The random witterings of Jonathan Morris, writer.

Tuesday, 7 April 2009

The Forgotten Man

Hero time again, and possibly a controversial choice. Chris Langham.

Chris has had a pretty remarkable career. He wrote for Spike Milligan and the Muppets, he fails not to giggle at Michael Palin in The Life Of Brian, he was one of the Not The Nine O’Clock News team. He wrote and starred in Kiss Me Kate, one of those shows where nobody appreciated how good it was at the time. He starred in the sublime People Like Us. He was BBC 4’s Mr Dramatized Biography.

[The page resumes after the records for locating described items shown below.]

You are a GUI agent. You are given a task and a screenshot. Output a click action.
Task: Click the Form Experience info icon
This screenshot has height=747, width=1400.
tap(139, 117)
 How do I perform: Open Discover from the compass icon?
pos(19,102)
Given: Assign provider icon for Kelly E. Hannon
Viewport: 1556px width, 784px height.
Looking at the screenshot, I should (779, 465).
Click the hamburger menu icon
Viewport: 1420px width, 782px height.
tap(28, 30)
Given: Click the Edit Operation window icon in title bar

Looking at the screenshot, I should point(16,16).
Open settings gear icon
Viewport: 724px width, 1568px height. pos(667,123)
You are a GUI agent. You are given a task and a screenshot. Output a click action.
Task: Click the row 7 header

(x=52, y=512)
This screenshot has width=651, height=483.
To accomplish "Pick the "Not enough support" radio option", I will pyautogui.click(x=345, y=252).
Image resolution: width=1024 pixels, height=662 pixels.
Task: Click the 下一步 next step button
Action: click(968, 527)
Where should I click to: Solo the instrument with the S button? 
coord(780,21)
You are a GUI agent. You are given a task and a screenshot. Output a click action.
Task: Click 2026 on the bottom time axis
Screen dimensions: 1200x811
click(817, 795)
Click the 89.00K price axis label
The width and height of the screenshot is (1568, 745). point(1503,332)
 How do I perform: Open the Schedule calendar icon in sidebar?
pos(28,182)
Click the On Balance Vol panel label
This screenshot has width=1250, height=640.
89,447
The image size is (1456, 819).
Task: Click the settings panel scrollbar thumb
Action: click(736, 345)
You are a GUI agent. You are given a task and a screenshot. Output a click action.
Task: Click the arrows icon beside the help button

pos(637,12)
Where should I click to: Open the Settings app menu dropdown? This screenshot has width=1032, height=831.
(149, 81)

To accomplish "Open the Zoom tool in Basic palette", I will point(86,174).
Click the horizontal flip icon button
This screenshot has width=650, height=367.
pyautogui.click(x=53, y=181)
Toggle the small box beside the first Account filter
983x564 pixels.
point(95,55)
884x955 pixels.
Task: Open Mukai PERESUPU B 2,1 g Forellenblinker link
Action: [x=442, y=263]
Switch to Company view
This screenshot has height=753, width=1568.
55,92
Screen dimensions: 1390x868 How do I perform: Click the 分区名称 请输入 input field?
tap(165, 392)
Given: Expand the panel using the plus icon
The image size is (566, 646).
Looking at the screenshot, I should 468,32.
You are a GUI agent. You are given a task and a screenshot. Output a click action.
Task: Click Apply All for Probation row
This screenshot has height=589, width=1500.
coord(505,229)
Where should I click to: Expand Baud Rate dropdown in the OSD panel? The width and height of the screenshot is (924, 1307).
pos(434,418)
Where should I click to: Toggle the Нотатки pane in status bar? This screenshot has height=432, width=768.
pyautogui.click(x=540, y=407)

He was one of those peripheral comedy people in the 80’s – someone who was always good, but who, for some reason, wasn’t getting the parts. As it turns out, it’s because Chris had troubles with drink and Bolivian marching powder. But he was still brilliant; his After Dark segments of Alas Smith And Jones were (if you’ll overlook the cliche) a masterclass of comic timing.

And, a few years ago, he wrote and acted in Help, one of the wisest, funniest, most honest, most moving sitcoms ever. It probably won’t ever be repeated, which is a tragedy, not just for viewers, not just for Chris, but particularly for Paul Whitehouse who gave a lifetime-best performance. In fact, he gave dozens of lifetime-best performances. The whole show, performance and writing, was stunning.

But then, just as he was getting Seven Second Delay off the ground, he did something which was, to say the least, mind-bogglingly stupid. Something which made him tabloid pariah number one. Something which ended his career just as it was getting started.